第1个回答 2012-01-15
(1)
由题意f(1)=f(1+0)=f(1)f(0),因为f(1)≠0,所以f(0)=1
(2)
对任意x<0,有 f(0)=f(-x + x)= f(-x)f(x) = 1,
所以 f(x) = 1/f(-x)
因为此时 -x>0,所以 0<f(-x)<1
所以 f(x) = 1/f(-x) > 1
(3)
设x1<x2,则x1-x2<0,f(x1-x2)>1
f(x1) = f[x2+x1-x2] = f[x2] f[x1-x2]
f[x1]/f[x2]=f[x1-x2]>1
所以f(x1)>f(x2)
所以函数f(x)在R上是减函数。
(4)
f(x1)+f(x2)- 2f((x1+x2)/2)
= [ f(x1/2) ]^2 + [ f(x2/2) ]^2 - 2f(x1/2) f(x1/2)
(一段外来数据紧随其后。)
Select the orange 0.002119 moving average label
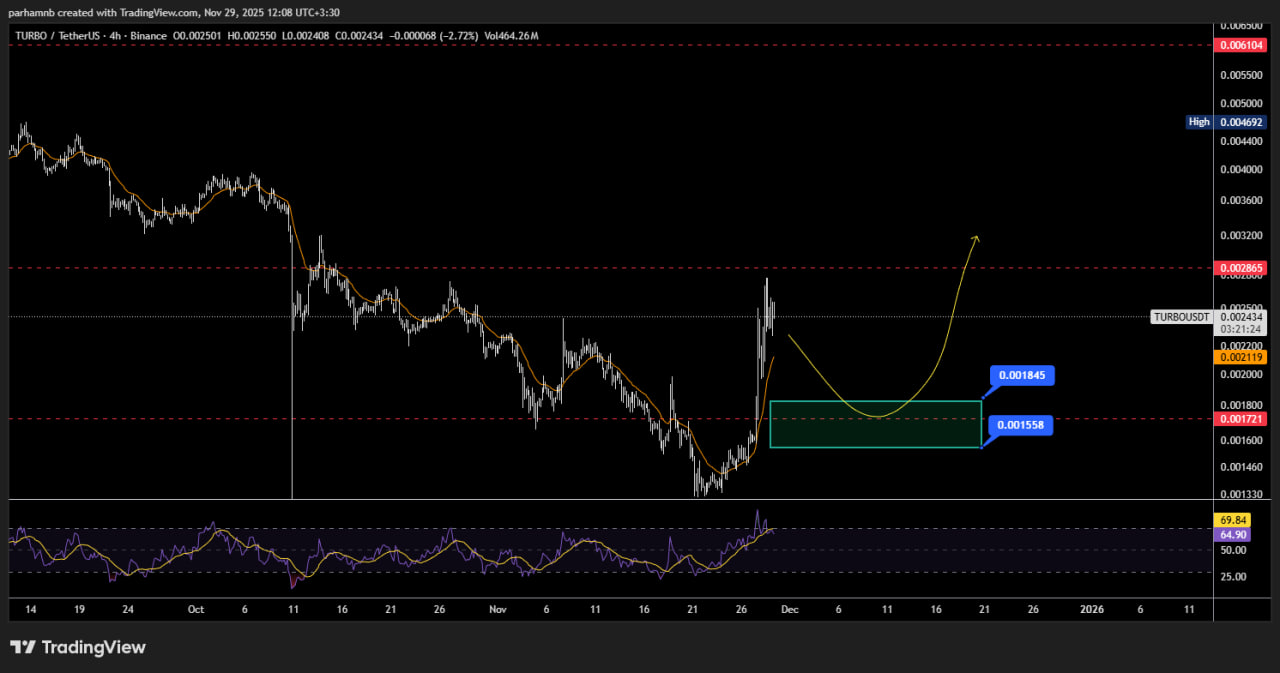 coord(1240,357)
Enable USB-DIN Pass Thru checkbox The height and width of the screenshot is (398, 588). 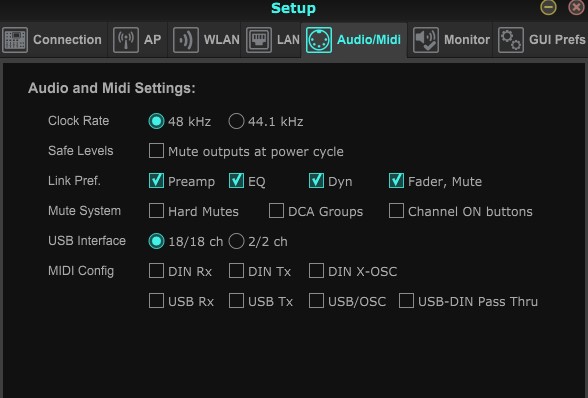[x=406, y=301]

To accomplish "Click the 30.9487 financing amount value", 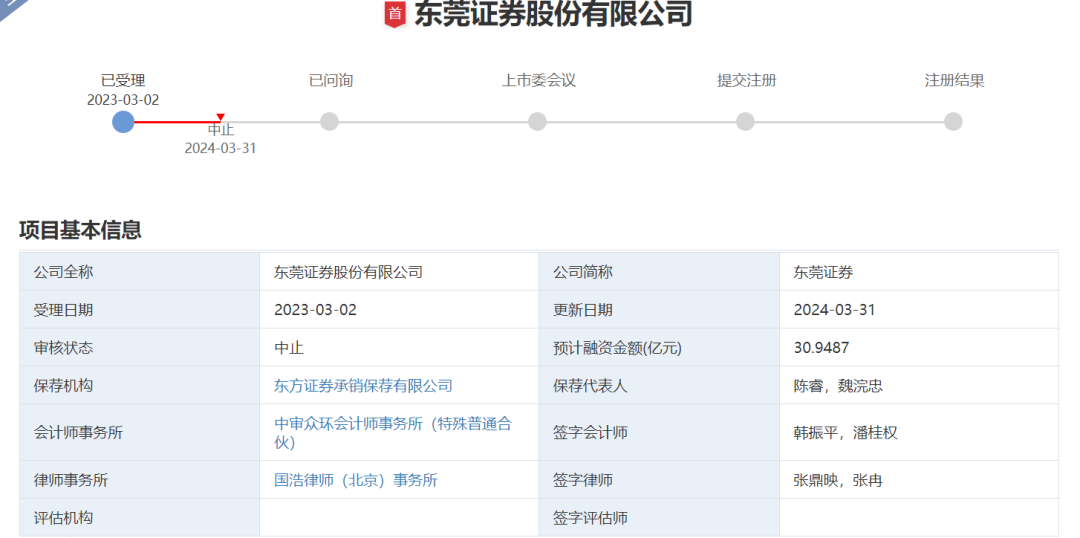I will [821, 347].
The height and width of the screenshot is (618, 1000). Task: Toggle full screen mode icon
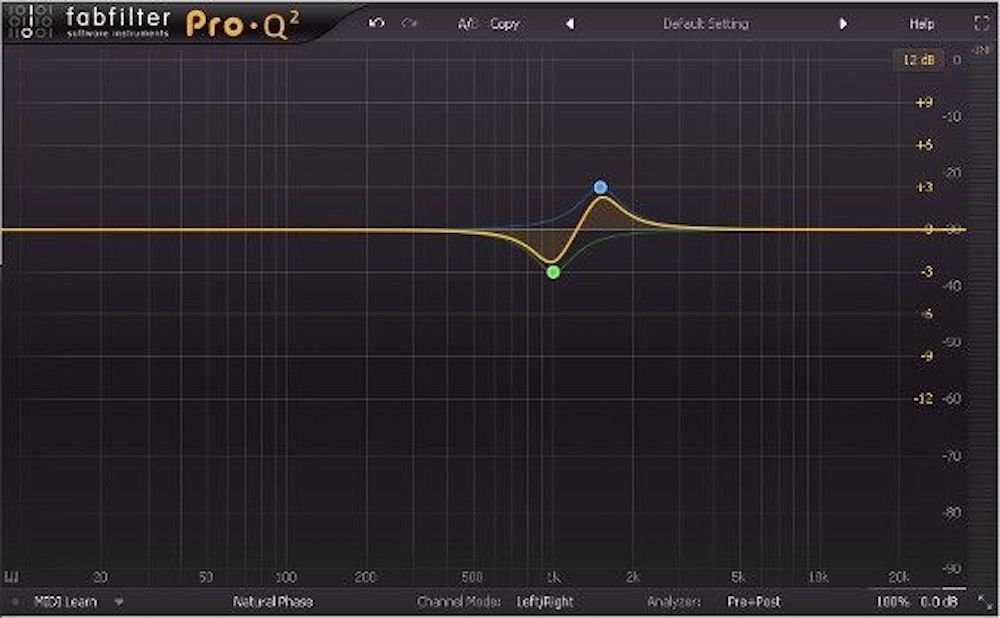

=[ f(x1/2) - f(x1/2) ]^2 ≥0
即 (f(x1)+f(x2))/2 ≥ f((x1+x2)/2)
作差比较大小
f(x1)=f(x1/2 + x1/2)= [ f(x1/2) ]^2
f(x2)=f(x2/2 + x2/2)= [ f(x2/2) ]^2
2f((x1+x2)/2)= 2f(x1/2) f(x1/2)
所以
f(x1)+f(x2)- 2f((x1+x2)/2)
= [ f(x1/2) ]^2 + [ f(x2/2) ]^2 - 2f(x1/2) f(x1/2)
=[ f(x1/2) - f(x1/2) ]^2 ≥0
即 (f(x1)+f(x2))/2 ≥ f((x1+x2)/2)
第2个回答 2012-01-15
设函数f(X)是定义域在R上的函数,且对于任意实数x y都有f(x+y)=f(x)f(y),且当x>0时,0<f(x)<1。
(1)证明x<0时,f(x)>1
(2)证明f(x)是R上的减函数
(3)设集合M=P{(x,y)\f(x^2)·f(y^2)>f(1)},P={(x,y)\f(ax-y+2)=1,a属于R},且M与P交集为空集,求a的取值范围。